Recreating a paper: Option 1 - MediaEval
This project can be found on GitHub.
- Konstantin Damnjanovic (01151948)
- Moritz Leidinger (11722966)
- Dzan Operta (11935976)
The dataset we used was taken from a Dropbox folder found at [@Dropbox]. From this folder only the content of the zip-file was used. The training and test data split was already done by the dataset providers, as the corresponding files were in separate folders. However, finding the corresponding target values, the binary variable if the movie is good to watch on an airplane or not, was not as straight forward. While the spreadsheet that listed all movies that were in the dev set, contained the column 'goodforairplane', the file for the test set did not. In the whole folder structure there were some spreadsheets labeled 'test set' that contained the target value, but none of these had a complete match with the data files in the folders. We ended up merging the test data file with the 'dataset_complete.xslx', in the tab 'test', from the mediaeval folder. This left us with 95 movies in the training set and 223 movies in the test set, for a total of 318. The detail on the steps on data processing that was done really varied, so we will be discussing the different types of data (audio, visual, metadata, user rating) separately in more detail.
The audio data was comprised of one file per movie, each having 13 rows. The number of columns changed from movie to movie, but was constant for each file. We assumed the length was some kind of measure per frame or other increment of the trailer. This one was probably the most well described part of the data sets in the paper, so the preprocessing was pretty staright forward. The paper mentions each row represents a Mel-frequency cepstral coefficient (MFCC) and that they took the average per row, filling any missing value with 0. We did just that and formed 13 audio features per movie.
The visual data was not as transparent as the audio. Again one file was provided per movie, but this time with a constant dimension, 2 rows and 816 columns. The paper mentioned these being JCD, or Joint Composite Descriptors, which are used to describe and compare images. However, despite reading some papers on JCD, it was unclear how this related to the given values. They varied vastly per row, and the overall distributions per row were completely different between movies. The only consistency was that per column values were pretty consistent, so we had two approaches to deal with this part of the data set: Chosing all entries as features, so essentially appending the second row to the first one, or taking the average per column, which left us with 1652 or 826 visual features, respectively.

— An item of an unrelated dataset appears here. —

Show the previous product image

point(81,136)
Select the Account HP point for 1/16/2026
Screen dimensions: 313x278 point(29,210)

In this case we had one file, one for the test and one for the training set. From the file name, 'tf_idf ', we deducted that these spreadsheets were term frequency--inverse document frequency matrices, which describe the importance of words (terms) in texts. There were thousands of different keywords in the headers, varying in number between training and test set. The values stopped after the 95th and the 223rd column for training and test set respectively, making it quite obvious that the matrix was supposed to be transposed and the movie titles added as row names. We decided to add them in alphabetical order, since that was the most obvious choice. Since the total values per movie varied a lot we decided to rather encode them in a binary fashion, replacing all non-zero values with 1. That way, any keyword important to a movie was represented as a 1, while all unimportant ones were as a 0. Finally we removed all columns (keywords) from the test data that were not contained in the training data and filled the test data with zeros for missing columns. This left us with 3284 textual features.

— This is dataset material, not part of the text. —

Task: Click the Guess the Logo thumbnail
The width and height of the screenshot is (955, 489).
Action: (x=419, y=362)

The provided metadata was contained in an XML file for each movie. These files contained a multitude of attributes of which only some were used by the original paper. For the metadata, on the one hand, those were 'language ', 'year ', 'genre ', 'country ', 'runtime ', 'rated '. The language, genre and country columns contained multiple values for several movies so we decided to split them up and multi-hot-encode them for all movies. Similarly, the year and rated columns were encoded, while the runtime was kept as an integer value. This resulted in a total of 77 columns for the metadata tables. On the other hand, only three attributes were picked from the XML file for the user ratings table. These three attributes ('metascore ', 'imdbRating 'and 'tomatoUserRating ') were chosen since they were mentioned in the paper accompaning the dataset [@Dataset]. All three of these values were kept as decimal values.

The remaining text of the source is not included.